15 Grundsätzlich wäre es daher nach der Rechtsprechung des Verwaltungsgerichtshofes Aufgabe der belangten Behörde gewesen, mit diesem Sachverständigen sachlich begründete Termine zur Ablieferung des Gutachtens zu vereinbaren und deren Einhaltung zu überwachen und bei Säumigkeit entsprechende Schritte zu setzen (vgl. etwa die in Hengstschläger/Leeb, AVG § 73 Rz 131, zitierten Hinweise auf die hg. Judikatur).
16 Wenn das LVwG argumentiert, die belangte Behörde habe gegen die Säumigkeit der Gutachterkommission keine Abhilfe schaffen können, weil sie deren Abläufe nicht habe beeinflussen können und gleichzeitig deren Gutachten habe abwarten müssen, vermag dies eine Verweigerung des Säumnisschutzes nicht zu rechtfertigen. Sieht das Gesetz nämlich ausdrücklich vor, dass sich die Behörde eines bestimmten Amtssachverständigen bedienen muss, um die Voraussetzungen für eine Entscheidung zu schaffen, so muss dessen Verhalten der behördlichen Sphäre zugerechnet werden, und es kann in einer solchen Konstellation nicht davon gesprochen werden, dass die Behörde durch ein unüberwindliches Ereignis an der Entscheidung gehindert war. Zutreffend zieht die Revision insoweit Parallelen zu jenen in der höchstgerichtlichen Rechtsprechung bereits behandelten Fällen, in denen überbzw. untergeordnete Behörden sich hinsichtlich der Frage der Säumnis das hierfür bedeutsame Verhalten der jeweils anderen Behörde zurechnen lassen müssen, wie etwa, wenn eine zur Entscheidung notwendige Studie erst verspätet durch die Oberbehörde übermittelt wird oder die Oberbehörde der Unterbehörde einen für deren Entscheidung maßgeblichen Beschluss des Verwaltungsgerichtshofes nicht zur Kenntnis gebracht hat. Auch vermag es eine Behörde nicht zu entlasten, wenn eine andere Behörde die Übermittlung von Verfahrensakten abgelehnt oder verzögert hat und deshalb Säumnis eintritt.

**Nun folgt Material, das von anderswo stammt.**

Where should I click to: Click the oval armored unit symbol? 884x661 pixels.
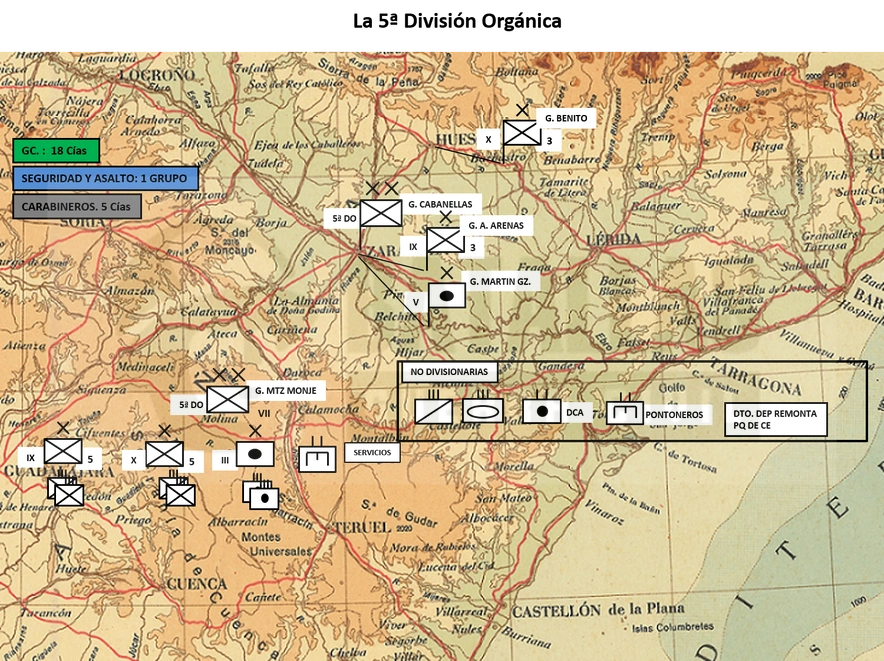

Auch Verzögerungen durch eine an der Entscheidung mitwirkungsbefugte Behörde führen grundsätzlich nicht zur Entlastung der entscheidenden Behörde in Bezug auf ihre Entscheidungspflicht (vgl. auch dazu Hengstschläger/Leeb, AVG § 73 Rz 133, mwN). Nichts Anderes kann aber gelten, wenn die Behörde sich, wie im Falle des § 48 Abs. 4 EisbG, aufgrund gesetzlicher Vorgaben einer bestimmten Gutachterkommission bedienen muss, deren Säumnis die Entscheidung verzögert.

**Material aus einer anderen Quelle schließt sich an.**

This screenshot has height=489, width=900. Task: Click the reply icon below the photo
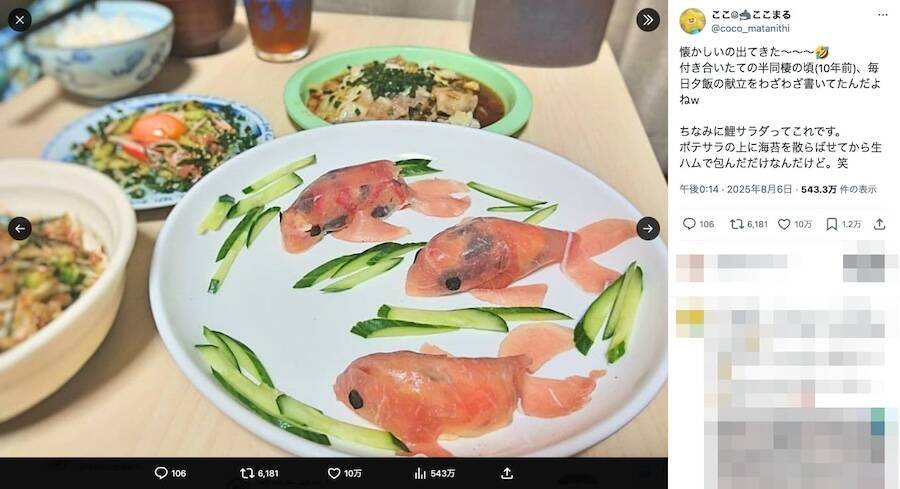click(x=161, y=473)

17 Dass die Gutachterkommission selbst im vorliegenden Fall aufgrund von unüberwindlichen Hindernissen an der Erstattung des Gutachtens gehindert gewesen wäre, lässt sich dem angefochtenen Erkenntnis nicht entnehmen. In diesem Zusammenhang ist (nochmals) auf die ständige Rechtsprechung des Verwaltungsgerichtshofes zu verweisen, wonach die Überlastung einer Behörde oder - wie hier - eines Amtssachverständigen grundsätzlich nicht geeignet ist, als unüberwindliches Ereignis, das einer behördlichen Entscheidung entgegen steht, akzeptiert zu werden.

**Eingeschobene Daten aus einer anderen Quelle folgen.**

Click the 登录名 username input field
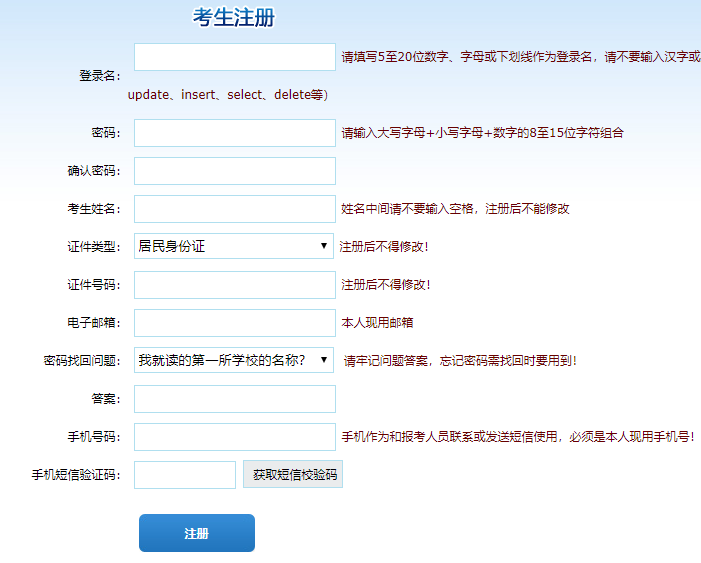 pos(235,57)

18 Zusammenfassend erweist sich somit die Rechtsauffassung des LVwG, die belangte Behörde treffe kein (überwiegendes) Verschulden an der Säumnis, auf der Grundlage des zuvor Gesagten als unrichtig.
19 Das angefochtene Erkenntnis war daher wegen Rechtswidrigkeit des Inhaltes gemäß § 42 Abs. 2 Z 1 VwGG aufzuheben.
20 Der Kostenausspruch gründet sich auf die §§ 47 ff VwGG in Verbindung mit der VwGH-Aufwandersatzverordnung 2014.